# Schwert der Tausend Wahrheiten



## Dollohow (11. Dezember 2007)

Jo leutz. Schau mir grad nochma die SouthPark-WoW folge an^^ Da bekomm die ja n schwert mit 120dps, das dem gegner komplett das mana entzieht und +80 ausdauer hat. Hab mir gedacht vllt gibts das ja bald wirklich!? Das arthas das droppt. Sagt mal was ihr davon haltet. Weil ganz so abwägig find ichs nicht, bei den waffen dies schon gibt 


			Dieser Inhalt steht nur eingeloggten Mitgliedern zur Verfügung.
        

 


mfg Dollo


----------



## Tschazera (11. Dezember 2007)

Dieses Item exestiert nicht, wie so vieles aus South-Park.


----------



## Kildorim (11. Dezember 2007)

Wäre auch ein klein wenig imba^^


----------



## Dollohow (11. Dezember 2007)

Tschazera schrieb:


> Dieses Item exestiert nicht, wie so vieles aus South-Park.
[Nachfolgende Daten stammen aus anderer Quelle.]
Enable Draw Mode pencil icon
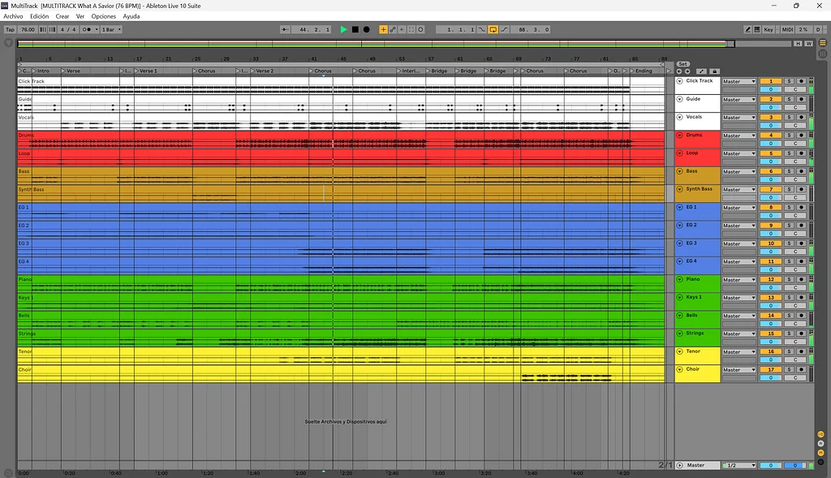 pyautogui.click(x=747, y=30)
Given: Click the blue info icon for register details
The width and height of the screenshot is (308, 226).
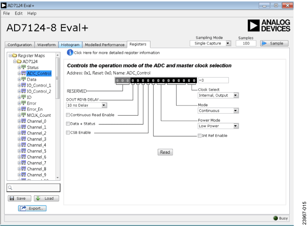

Wie ich schon sagte "Vllt wird es das besagte Item bald geben". Die Folge wurde ja auch von Blizz mit produziert


----------



## chaoskarl87 (11. Dezember 2007)

/sign

Hinzugefügt sei wird es auch nie geben ^^

Ich stell mirs genau vor ein krieger stürmt mich an und zack ist mein komplettes mana weg :/ wenn das net mal overpowerd wäre weis ich auch net weiter ^^


----------



## Kildorim (11. Dezember 2007)

Dann würden wenigstens nicht immer alle sagen, dass Hexer imba sind^^


----------



## CharlySteven (11. Dezember 2007)

Kildorim schrieb:


> Dann würden wenigstens nicht immer alle sagen, dass Hexer imba sind^^


aber die magier,palas,priester, etc.
würden sich beschweren


----------



## Mearana (11. Dezember 2007)

also das was Stan in der Folge kriegt ist von der Optik ja Frostmourne...und das Arthas das ding droppt ist wohl wahrscheinlich. Wenn aber eigentlich auch nur 1Char pro Server das ding kriegen duerfte..


----------



## b1ubb (11. Dezember 2007)

chaoskarl87 schrieb:


> /sign
> 
> Hinzugefügt sei wird es auch nie geben ^^
> 
> Ich stell mirs genau vor ein krieger stürmt mich an und zack ist mein komplettes mana weg :/ wenn das net mal overpowerd wäre weis ich auch net weiter ^^



da würde ich dann meinen krieger wieder umskillen 


			Dieser Inhalt steht nur eingeloggten Mitgliedern zur Verfügung.
        


und nur mehr gegen stoffis spielen =)


----------



## Skydragoon13 (11. Dezember 2007)

*hust* wenn ihr das Imba findet.. also ich denke es entzieht (falls es eingebaut wird) nur jeweils ein Teil mana.. und diese 80 Ausdauer.. pff guckt euch ma das Bollwerk von Azzinoth an ! sind ja auchschon 60 Ausdauer..


----------



## StyxZ (11. Dezember 2007)

Es gibt es bzw es hat es gegeben.
Kein Fake.. in TBC Beta hat es bei einen Arena Händler gegeben.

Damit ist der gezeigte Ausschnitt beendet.